In the late Sixties Bastien began selling his farmland so he could send his children to Catholic schools. In 1974 the family moved to Port-au-Prince, where Marleine attended the prestigious Swiss school, College Bird. Philippe worked as a cook on cruise ships. In 1980, as Haiti grew increasingly chaotic in the years leading to the overthrow of Jean-Claude Duvalier, Marleine's father found a job in Belle Glade, on the southern shore of Lake Okeechobee, at a food stamp office. One by one his wife, Angelina Destinoble, and children left Haiti to join him. Today Philippe Bastien operates a trading business back in Port-au-Prince; Destinoble lives in Fort Lauderdale and travels back and forth to Haiti. Marleine's seven siblings have settled in South Florida.

In 1981, at the age of 22, she came to Miami to begin her college education. She assumed she would enroll in courses leading to medical school, a plan she explained to her academic adviser at Miami-Dade Community College, a white Cuban woman. "She told me that was going to be very hard to do, so I said, 'How about [studying to be] a lawyer?' She said that was even worse. She said the best thing was to become an executive secretary. I thought she really wanted to help me."
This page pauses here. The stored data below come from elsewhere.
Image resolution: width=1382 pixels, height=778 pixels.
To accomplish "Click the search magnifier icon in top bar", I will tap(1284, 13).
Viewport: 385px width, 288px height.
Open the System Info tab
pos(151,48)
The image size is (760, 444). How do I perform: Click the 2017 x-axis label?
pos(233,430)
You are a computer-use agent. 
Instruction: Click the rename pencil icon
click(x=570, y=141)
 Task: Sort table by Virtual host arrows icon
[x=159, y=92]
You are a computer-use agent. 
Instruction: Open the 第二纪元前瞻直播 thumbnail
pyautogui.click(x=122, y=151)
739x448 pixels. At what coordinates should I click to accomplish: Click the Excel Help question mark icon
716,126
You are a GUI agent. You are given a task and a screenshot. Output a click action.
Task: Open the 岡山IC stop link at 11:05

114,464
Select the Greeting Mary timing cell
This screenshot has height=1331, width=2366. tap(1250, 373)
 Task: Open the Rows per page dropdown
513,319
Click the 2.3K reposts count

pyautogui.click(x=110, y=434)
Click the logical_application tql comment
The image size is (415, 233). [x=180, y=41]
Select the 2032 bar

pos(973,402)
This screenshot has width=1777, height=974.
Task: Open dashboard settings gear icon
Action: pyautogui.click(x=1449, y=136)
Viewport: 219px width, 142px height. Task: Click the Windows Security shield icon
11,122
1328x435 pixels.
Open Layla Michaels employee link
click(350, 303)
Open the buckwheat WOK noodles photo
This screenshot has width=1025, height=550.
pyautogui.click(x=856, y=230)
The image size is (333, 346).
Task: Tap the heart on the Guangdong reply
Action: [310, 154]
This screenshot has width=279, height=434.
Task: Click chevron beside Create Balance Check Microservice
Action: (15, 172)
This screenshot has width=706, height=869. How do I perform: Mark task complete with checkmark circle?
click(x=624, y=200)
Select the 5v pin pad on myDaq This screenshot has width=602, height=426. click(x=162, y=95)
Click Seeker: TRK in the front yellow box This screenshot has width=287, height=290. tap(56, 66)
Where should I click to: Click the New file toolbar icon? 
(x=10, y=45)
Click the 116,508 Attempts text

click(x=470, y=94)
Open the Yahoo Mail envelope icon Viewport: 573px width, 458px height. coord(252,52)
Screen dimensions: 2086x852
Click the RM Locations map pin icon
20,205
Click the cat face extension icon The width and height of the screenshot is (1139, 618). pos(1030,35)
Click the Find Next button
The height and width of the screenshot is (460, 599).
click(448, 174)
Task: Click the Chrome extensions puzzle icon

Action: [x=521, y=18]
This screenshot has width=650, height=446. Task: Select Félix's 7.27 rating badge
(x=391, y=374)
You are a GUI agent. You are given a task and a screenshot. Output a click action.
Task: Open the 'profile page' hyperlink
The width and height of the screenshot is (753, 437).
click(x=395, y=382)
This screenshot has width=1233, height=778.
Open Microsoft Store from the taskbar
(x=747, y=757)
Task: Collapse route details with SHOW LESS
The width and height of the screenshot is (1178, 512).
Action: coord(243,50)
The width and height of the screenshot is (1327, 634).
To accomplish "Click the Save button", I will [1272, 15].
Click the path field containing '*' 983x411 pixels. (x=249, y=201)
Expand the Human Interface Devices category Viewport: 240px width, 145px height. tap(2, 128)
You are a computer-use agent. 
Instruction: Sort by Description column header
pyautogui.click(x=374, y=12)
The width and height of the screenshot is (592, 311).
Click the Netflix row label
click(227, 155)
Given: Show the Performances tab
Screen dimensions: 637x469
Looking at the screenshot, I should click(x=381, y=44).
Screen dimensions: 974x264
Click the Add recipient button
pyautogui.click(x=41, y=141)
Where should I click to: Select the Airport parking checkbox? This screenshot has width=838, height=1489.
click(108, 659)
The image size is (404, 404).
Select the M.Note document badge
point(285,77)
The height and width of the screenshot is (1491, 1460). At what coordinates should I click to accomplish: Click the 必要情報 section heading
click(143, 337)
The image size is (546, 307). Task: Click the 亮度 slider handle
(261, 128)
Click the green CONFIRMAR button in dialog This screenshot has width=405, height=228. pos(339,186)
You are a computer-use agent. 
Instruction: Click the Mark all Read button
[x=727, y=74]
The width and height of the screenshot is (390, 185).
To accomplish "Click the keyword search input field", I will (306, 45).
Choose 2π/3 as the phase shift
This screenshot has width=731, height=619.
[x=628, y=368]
It took awhile before the "just come" (a new arrival from Haiti) understood that she had been nicely dismissed, and not for the last time, because of her skin color. "By the time I realized I had been misinformed, I thought I was too old to go to medical school," Bastien says. "Now I know I really wasn't. I also know a lot of black kids are treated like that."

Bastien reluctantly took secretarial courses at MDCC and at the same time began an expanding list of extracurricular activities. "The Haitian community at the time was very active," she recalls. "People were fighting against the Duvalier dictatorship. There were community meetings every weekend. I got right into the heart of things right after my arrival and never got out."

In 1982 Bastien started a full-time job as a paralegal and interpreter at the Haitian Refugee Center. Almost every day for five years she accompanied the center's lawyers to the Krome detention center, where thousands of Haitians languished in compounds or trailers surrounded by barbed wire fences. "There would be 30 to 50 hearings a day, but sometimes we had to wait for hours to see [the refugees]," she remembers. "Attorneys would be running from one courtroom to another. We'd chase buses, chase people to the airport when they tried to deport them without a hearing. Sometimes they'd beat up our clients and try to cover it up. I'll never forget Krome. It was because of all that I wanted to be a social worker."